Idea
Given a $W^{1,2}$ solution to a linear divergence form uniformly elliptic pde with bounded coefficients, standard De Giorgi-Nash-Moser theory tells us that the solution is infact (Holder) continuous. If you have better regularity away from one isolated point, say you are $C^1$ on the puncutered ball, can the solution still fail to be differentiable at that isolated point?
The situations I am most familiar with tend to be ones in which one can go from boundedness and continuity to smoothness via Schauder theory and bootstrapping. Here, we already have continuity: But can differentiability fail at a single point? TIt seems out of reach of all the theorems I've seen, which makes me suspect it is false, but I cannot be sure without a counterexample. Does anyone have any ideas?
Details
In the specific situation I am interested in, I know a bit more.
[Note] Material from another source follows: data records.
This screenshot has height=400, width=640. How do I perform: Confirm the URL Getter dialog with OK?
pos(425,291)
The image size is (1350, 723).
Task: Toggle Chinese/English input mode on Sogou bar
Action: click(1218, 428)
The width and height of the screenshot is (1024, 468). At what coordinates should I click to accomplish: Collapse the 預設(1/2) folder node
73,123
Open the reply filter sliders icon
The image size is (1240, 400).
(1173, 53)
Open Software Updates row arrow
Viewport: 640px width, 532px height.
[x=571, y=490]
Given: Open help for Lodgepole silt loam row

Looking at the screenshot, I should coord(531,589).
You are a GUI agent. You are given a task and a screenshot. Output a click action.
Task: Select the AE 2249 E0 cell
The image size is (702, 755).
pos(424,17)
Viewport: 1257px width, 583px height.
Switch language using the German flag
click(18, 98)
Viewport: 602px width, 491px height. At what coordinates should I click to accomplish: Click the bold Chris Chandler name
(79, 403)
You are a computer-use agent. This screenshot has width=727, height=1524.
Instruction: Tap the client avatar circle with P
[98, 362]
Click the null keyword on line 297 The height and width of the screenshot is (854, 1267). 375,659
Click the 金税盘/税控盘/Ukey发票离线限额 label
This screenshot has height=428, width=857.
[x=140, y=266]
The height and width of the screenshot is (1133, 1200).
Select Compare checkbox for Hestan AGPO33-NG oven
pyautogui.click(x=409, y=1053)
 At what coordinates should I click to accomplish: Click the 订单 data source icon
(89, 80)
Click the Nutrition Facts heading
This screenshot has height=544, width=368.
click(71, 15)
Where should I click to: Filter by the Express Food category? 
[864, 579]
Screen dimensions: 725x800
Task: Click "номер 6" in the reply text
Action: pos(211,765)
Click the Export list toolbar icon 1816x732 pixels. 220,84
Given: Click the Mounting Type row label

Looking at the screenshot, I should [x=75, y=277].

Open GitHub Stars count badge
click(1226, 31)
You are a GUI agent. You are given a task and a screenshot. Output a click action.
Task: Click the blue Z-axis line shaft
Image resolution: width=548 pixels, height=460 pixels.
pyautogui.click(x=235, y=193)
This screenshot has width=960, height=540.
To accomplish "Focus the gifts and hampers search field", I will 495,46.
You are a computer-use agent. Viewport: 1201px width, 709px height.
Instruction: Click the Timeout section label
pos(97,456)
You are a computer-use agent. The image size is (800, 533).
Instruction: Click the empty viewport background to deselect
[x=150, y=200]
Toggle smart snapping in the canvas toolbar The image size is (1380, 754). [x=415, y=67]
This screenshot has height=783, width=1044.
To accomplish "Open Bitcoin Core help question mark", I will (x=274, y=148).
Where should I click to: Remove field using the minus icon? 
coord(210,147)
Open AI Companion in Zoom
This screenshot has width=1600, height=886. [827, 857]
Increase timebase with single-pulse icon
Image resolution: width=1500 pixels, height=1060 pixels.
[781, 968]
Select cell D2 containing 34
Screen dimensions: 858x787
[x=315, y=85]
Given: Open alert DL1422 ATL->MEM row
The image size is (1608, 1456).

I am considering the following:
$u \in W^{1,\infty}(B_1(0)) \cap C^{1,1}_{loc}(B_1(0)\setminus ${0}$)$ satisfies weakly the equation
$D_i(A_{ij}(x)D_ju) = D_ig^i$
in $B_1(0)$, where $A_{ij},g^i \in L^{\infty}(B_1(0))\cap W^{1,2}_{loc}(B_1(0)\setminus ${0}$)$.
Questions
1) Must $u$ in fact be a $C^1$ solution on $B_1(0)$?
2) What about just being differentiable at 0?
3) How about even just $u \in W^{2,p}(B_1(0))$ for some $p > 1$?